WORK TASK — Exclude pictures; retype the lines below from the line containing "The height and" through the end of the records, both ends kept.

Source records:
....................
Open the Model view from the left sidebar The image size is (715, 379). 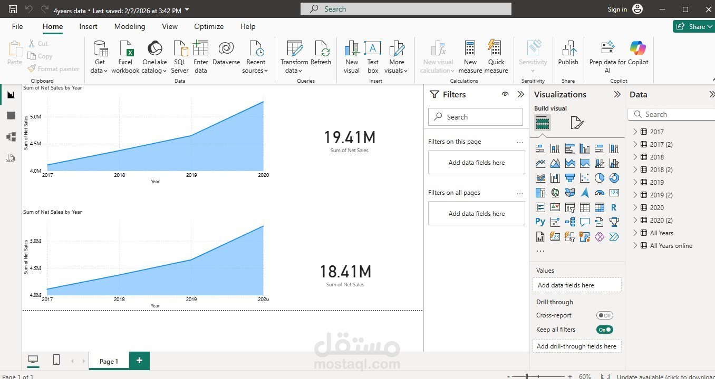click(11, 136)
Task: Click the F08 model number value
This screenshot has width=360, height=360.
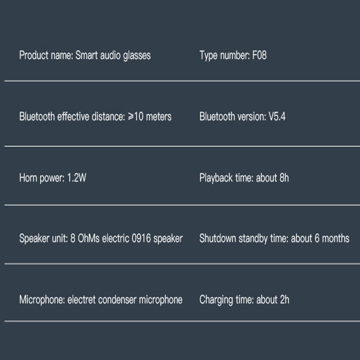Action: [x=259, y=55]

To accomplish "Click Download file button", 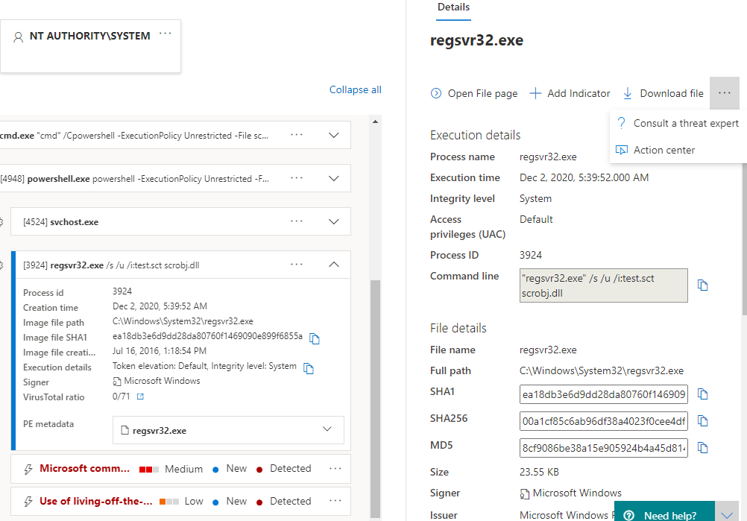I will click(664, 93).
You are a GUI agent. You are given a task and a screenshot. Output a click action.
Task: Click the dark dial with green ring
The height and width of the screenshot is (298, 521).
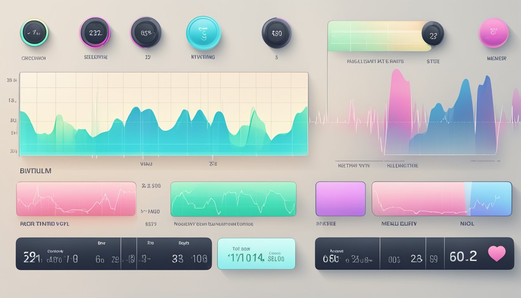click(34, 33)
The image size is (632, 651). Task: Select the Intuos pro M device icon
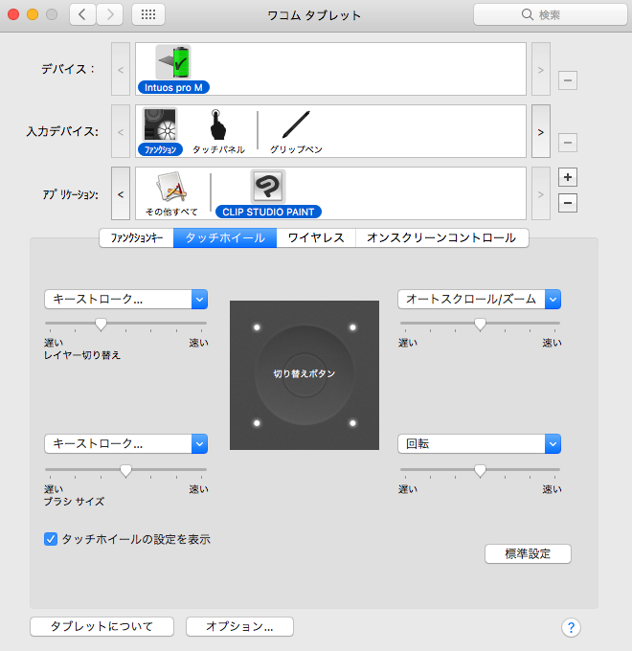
....................
ANSWER TO THE PROBLEM —
The height and width of the screenshot is (298, 521).
click(34, 33)
The image size is (632, 651). Task: Select the Intuos pro M device icon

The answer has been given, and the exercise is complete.